Psalm 40:17 ~ But I am poor and needy; yet the Lord thinketh upon me: thou art my help and my deliverer; make no tarrying, O my God.

I was reading a friend's blog earlier this week and this verse was in one of the chapters that he recommended to his readers. I skimmed the chapters and read a number of the verses in each that I had highlighted in my Bible. Verse 17 is not highlighted but it caught my eye. It is a wonderful reminder and promise of who God is.

“But I am poor and needy; yet the Lord thinketh upon me…” I didn’t ask God to think upon me, to love me, yet He loved me before I ever knew of Him and determined to give Himself for me. I have nothing in and of myself to commend myself to God. I have done nothing to encourage or deserve His thoughts let alone His love. What a God! I am thankful that God didn’t wait for me to love Him first. It doesn’t end there! I can look to God for help and deliverance from whatever I am facing! And I think this is where the second verse comes in because if this second verse isn’t integrated into our lives, the second part of Psalm 40:17 won’t happen on our end because we will crumble.

Matthew 4:4 ~ But he answered and said, It is written, Man shall not live by bread alone, but by every word that proceedeth out of the mouth of God.

What does this mean in practicality? How does this look in day-to-day life? I think the following excerpt from the book Last Day Events helps to illustrate this.

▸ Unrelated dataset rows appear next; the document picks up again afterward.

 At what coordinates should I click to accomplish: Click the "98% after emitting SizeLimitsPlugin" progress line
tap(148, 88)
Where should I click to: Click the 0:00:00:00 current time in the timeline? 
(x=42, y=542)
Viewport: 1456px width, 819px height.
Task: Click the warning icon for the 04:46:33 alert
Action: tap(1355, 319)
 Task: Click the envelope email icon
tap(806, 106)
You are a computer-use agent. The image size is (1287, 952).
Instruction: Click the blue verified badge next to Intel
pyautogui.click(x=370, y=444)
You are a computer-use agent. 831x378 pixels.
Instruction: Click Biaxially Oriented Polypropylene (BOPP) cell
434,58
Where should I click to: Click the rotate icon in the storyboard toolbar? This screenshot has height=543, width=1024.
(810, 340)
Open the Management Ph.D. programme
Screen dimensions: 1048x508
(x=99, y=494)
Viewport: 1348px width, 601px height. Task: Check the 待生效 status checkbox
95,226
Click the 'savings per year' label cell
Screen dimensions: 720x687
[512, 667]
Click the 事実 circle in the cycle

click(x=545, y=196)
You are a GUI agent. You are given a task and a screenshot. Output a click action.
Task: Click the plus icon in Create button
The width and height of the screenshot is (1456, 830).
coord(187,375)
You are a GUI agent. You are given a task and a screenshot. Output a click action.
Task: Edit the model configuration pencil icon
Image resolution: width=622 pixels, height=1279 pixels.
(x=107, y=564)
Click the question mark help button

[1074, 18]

Enoch walked with God three hundred years previous to his translation to heaven, and the state of the world was not then more favorable for the perfection of Christian character than it is today. And how did Enoch walk with God? He educated his mind and heart to ever feel that he was in the presence of God, and when in perplexity his prayers would ascend to God to keep him. {LDE 71.1}

He refused to take any course that would offend his God. He kept the Lord continually before him. He would pray, "Teach me Thy way, that I may not err. What is Thy pleasure concerning me? What shall I do to honor Thee, my God?" Thus he was constantly shaping his way and course in accordance with God's commandments, and he had perfect confidence and trust in his heavenly Father, that He would help him. He had no thought or will of his own. It was all submerged in the will of his Father. {LDE 71.2}

Now Enoch was a representative of those who will be upon the earth when Christ shall come, who will be translated to heaven without seeing death.--1SAT 32 (1886). {LDE 71.3}

Enoch had temptations as well as we. He was surrounded with society no more friendly to righteousness than is that which surrounds us. The atmosphere he breathed was tainted with sin and corruption the same as ours, yet he lived a life of holiness. He was unsullied with the prevailing sins of the age in which he lived. So may we remain pure and uncorrupted.--2T 122 (1868). {LDE 71.4}

Let us remember God's love for us and accept it by walking with Him this week by living (in every aspect of life) by every word that proceedeth out of the mouth of God.